A prime example of a scenario would be a teenager sending multiple text messages while surfing the mobile Web during a phone call. Simulating this scenario would allow developers to determine a device’s ability to simultaneously handle extended amounts of data and voice traffic, switch between 2G, 3G and 4G networks, manage smartphone applications, and maintain battery life.

* General-Purpose Instruments. Included in this category are power supplies, voltmeters, multimeters, and low-frequency sources—all of which are found in almost every type of electronics laboratory because they are foundational, providing voltage and current, measuring voltage or current, or producing time-varying signals. Power supplies, for example, generate the precise voltage and current levels needed to drive electrical circuitry and understand the effects of power variations on a circuit. They are commonly used to mimic a mobile phone battery. Manufacturers also use a number of general-purpose instruments to test battery characteristics and ensure that the phones and tablets consumers carry are designed to optimize battery life.

* Electronic Design Automation (EDA). Engineers use EDA software to design, simulate and optimize the performance of electronic circuits on a chip or printed circuit board. In some cases, the software allows them to accelerate the design and validation of communication products before building a first prototype, often achieving first-pass success. Considering that taking a chip design to first silicon costs about $5 million, with each new iteration costing another $1 million, it’s easy to see why engineers would want to thoroughly test their designs in software first.

Component designers also use EDA software to design complex multiband modules for mobile phones. Conveniently, some newer EDA software now has the ability to simulate entire systems, including wireless communications architectures.

* Modular Instruments. Modular products, which encompass a range of products available in PXI and AXIe form factors, provide engineers the flexibility they want in choosing the solutions they need.

Addressing challenges with test and measurement

For proof of how critical such instrumentation is to ensuring the consumer vision of a connected communication journey, look no further than LTE-Advanced. As an evolved version of the 3GPP LTE standard, it is specifically intended to take advantage of advanced topology networks and achieve target peak data rates of
1 Gbps in the downlink and 500 Mbps in the uplink. It employs technologies like higher order MIMO to realize this functionality.

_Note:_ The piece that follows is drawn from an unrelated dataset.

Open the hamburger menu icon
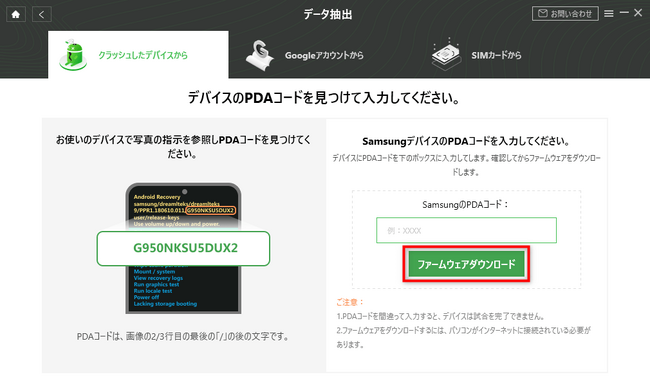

Like all new communication technologies, LTE-Advanced is complex and faces a number of design and test challenges, perhaps the most important of which pertain to higher-order MIMO, carrier aggregation, and clustered Single Carrier Frequency Division Multiple Access (SC-FDMA). Effectively addressing these challenges is what electronic test and measurement instrumentation and a company like Agilent does best (Figure 2). It supplies the accurate, feature-rich range of products—all of which work together—that communication companies require to design and test increasingly complex technologies like LTE-Advanced.              

The bottom line

When it comes to wireless communication, consumers now expect and demand full seamless coverage. Getting to this vision of connected communication; however, is no easy task—especially with the continual need for higher data rates hanging over the industry. It requires new technologies and approaches like LTE-Advanced and MIMO. And, it requires electronic test and measurement instrumentation to serve as the backbone on which these technologies can be designed and tested. Obtaining those instruments from a company like Agilent, with powerful wireless solutions designed to help engineers gain greater insight into their products and increased confidence in measurement results, will be critical to overcoming challenges from product development to manufacturing and deployment, and ultimately, helping communications companies ensure their customers enjoy the most positive experience possible.